Task to carry out:
Every line that contains the word "pixels" is to be copied from the listing.

Data provided:
----------

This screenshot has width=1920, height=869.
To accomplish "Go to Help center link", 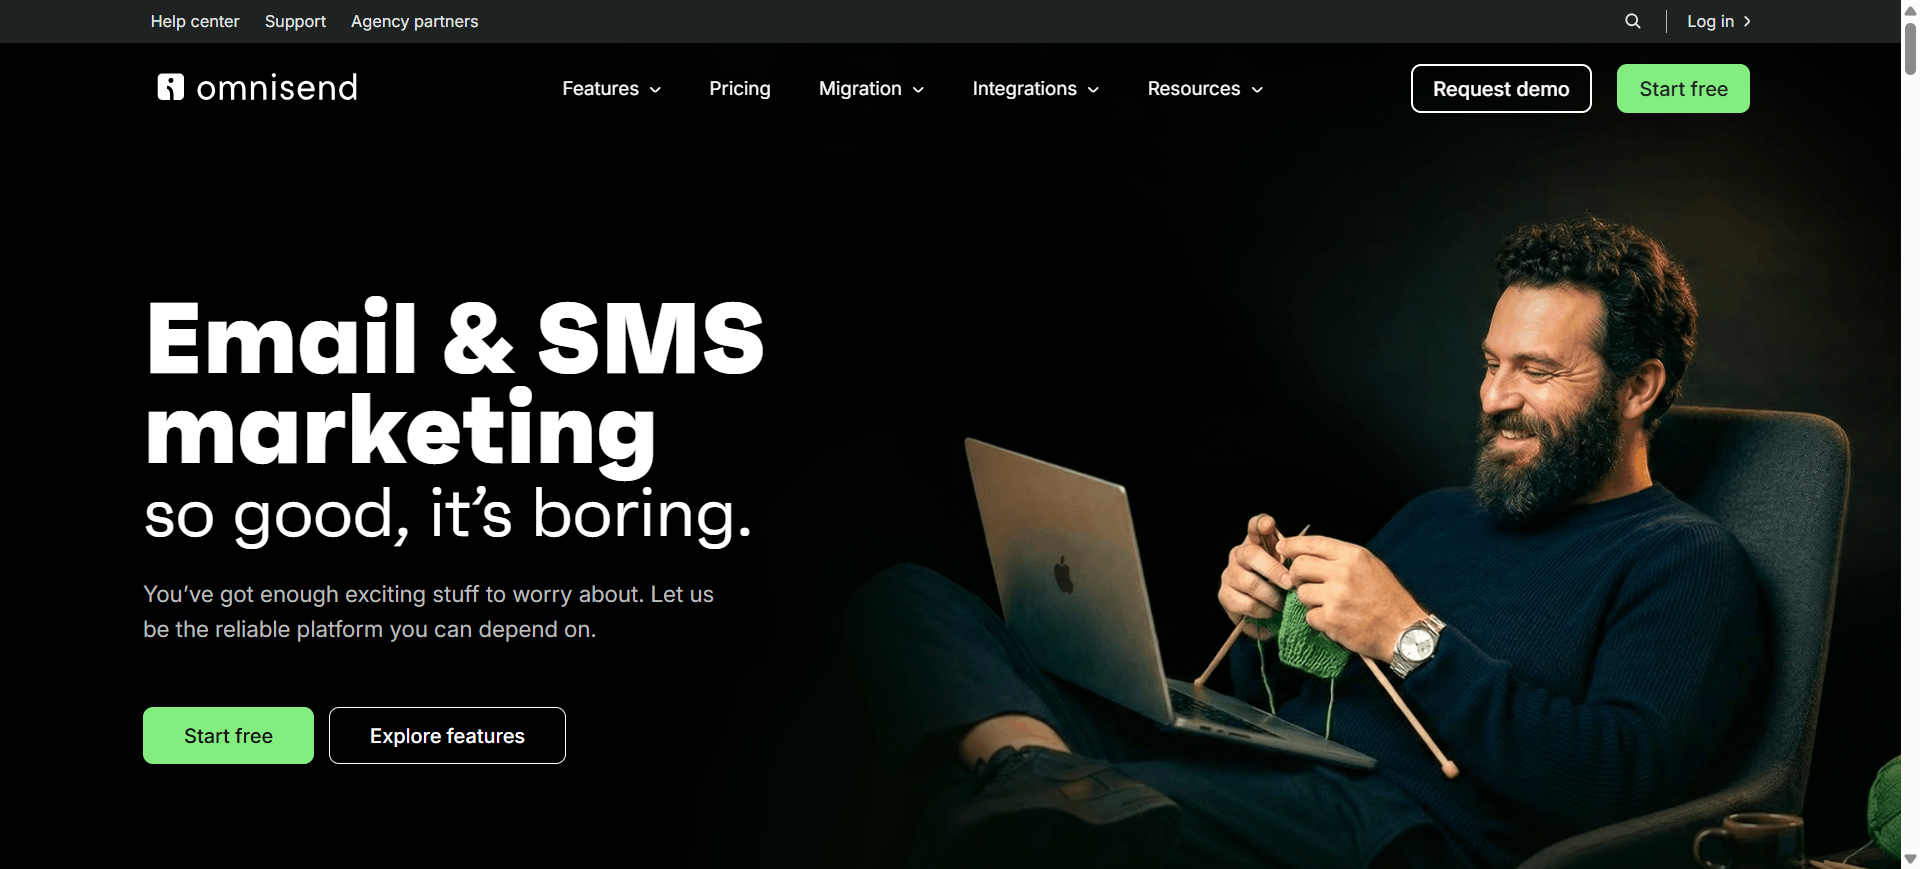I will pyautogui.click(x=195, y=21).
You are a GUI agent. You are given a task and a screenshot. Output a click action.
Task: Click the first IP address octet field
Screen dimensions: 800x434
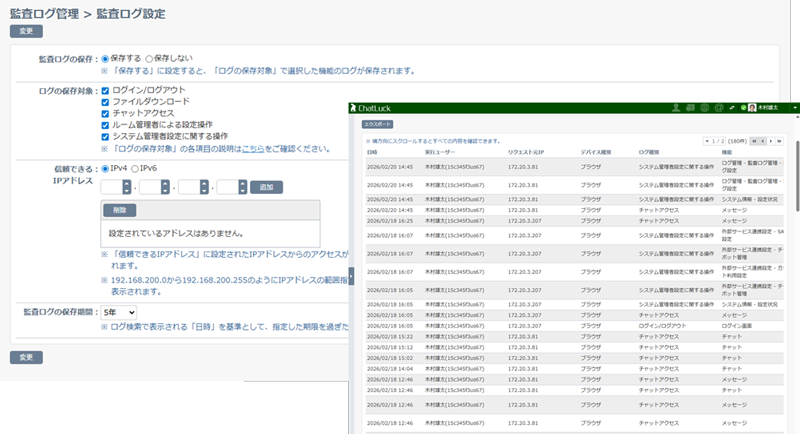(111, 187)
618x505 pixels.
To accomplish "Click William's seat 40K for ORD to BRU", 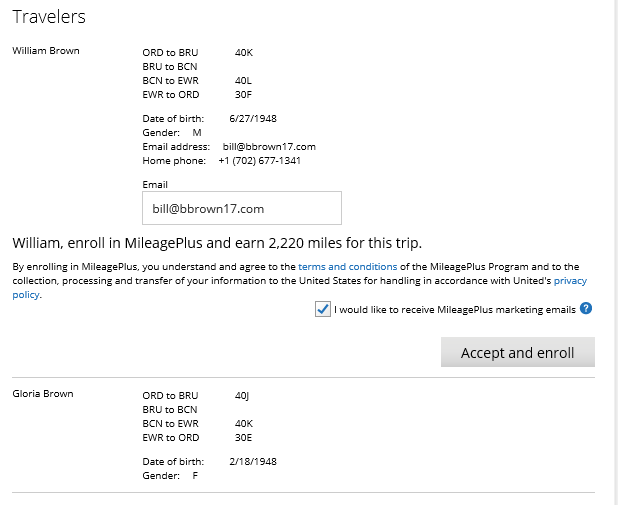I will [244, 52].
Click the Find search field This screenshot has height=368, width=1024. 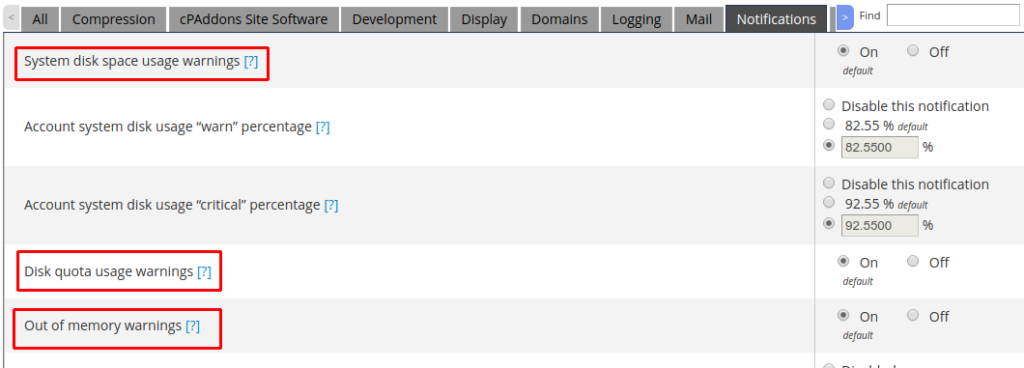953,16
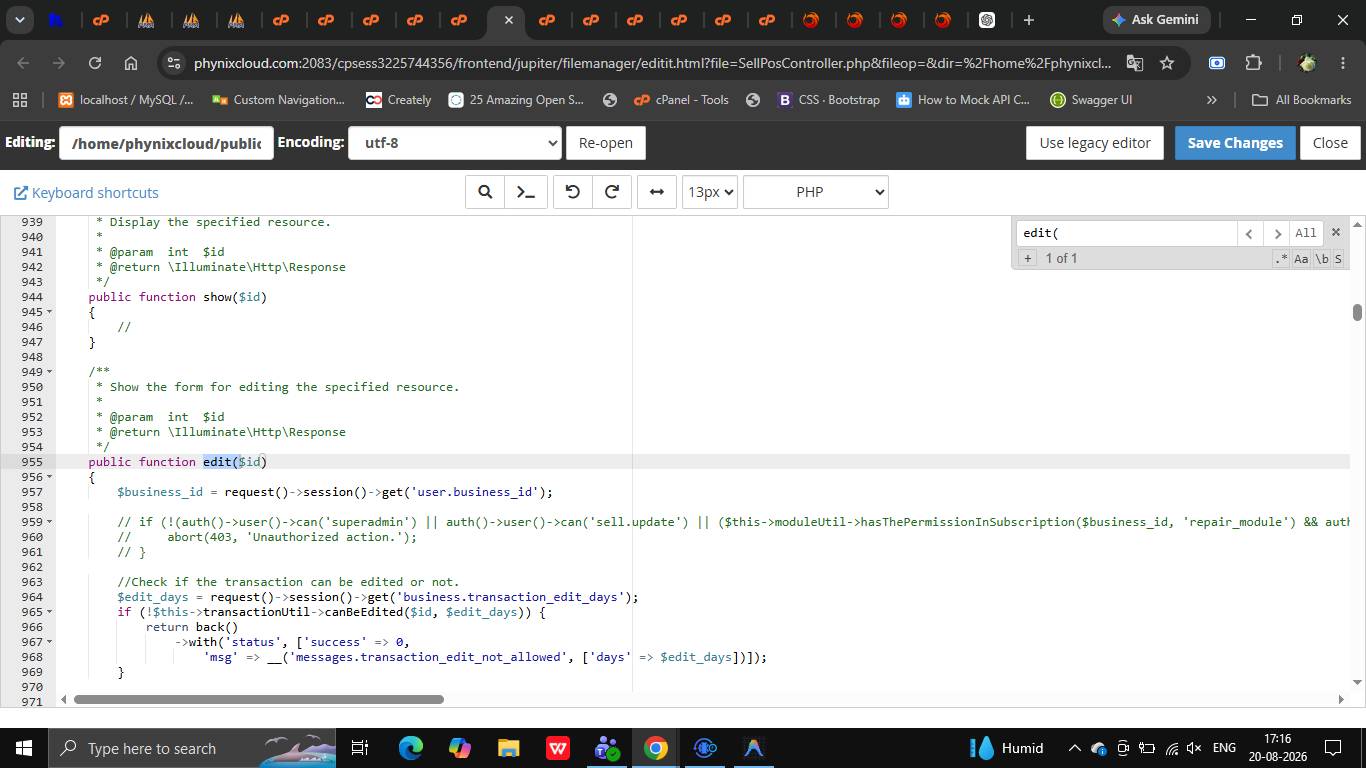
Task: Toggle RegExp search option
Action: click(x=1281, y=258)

----------

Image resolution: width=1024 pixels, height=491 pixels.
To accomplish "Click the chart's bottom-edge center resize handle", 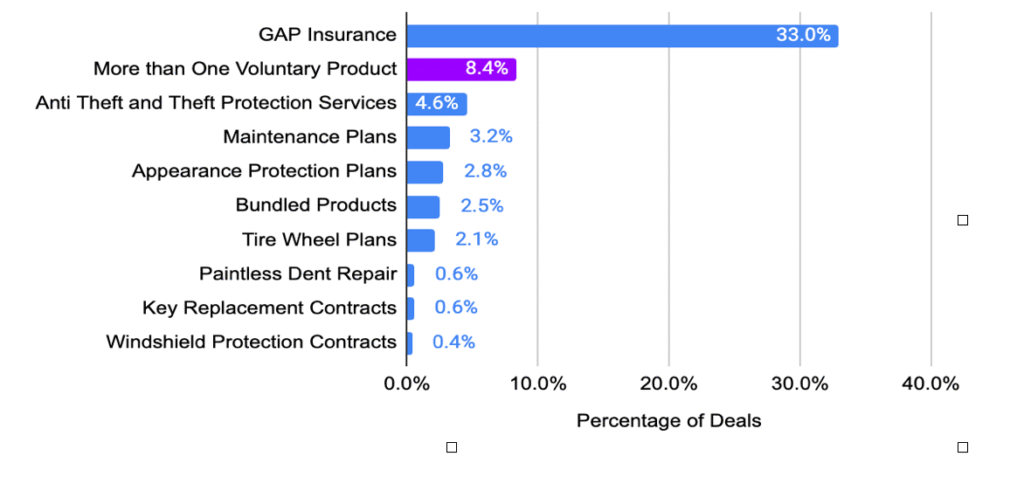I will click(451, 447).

----------

Exercise result:
618x505 pixels.
Image resolution: width=1024 pixels, height=491 pixels.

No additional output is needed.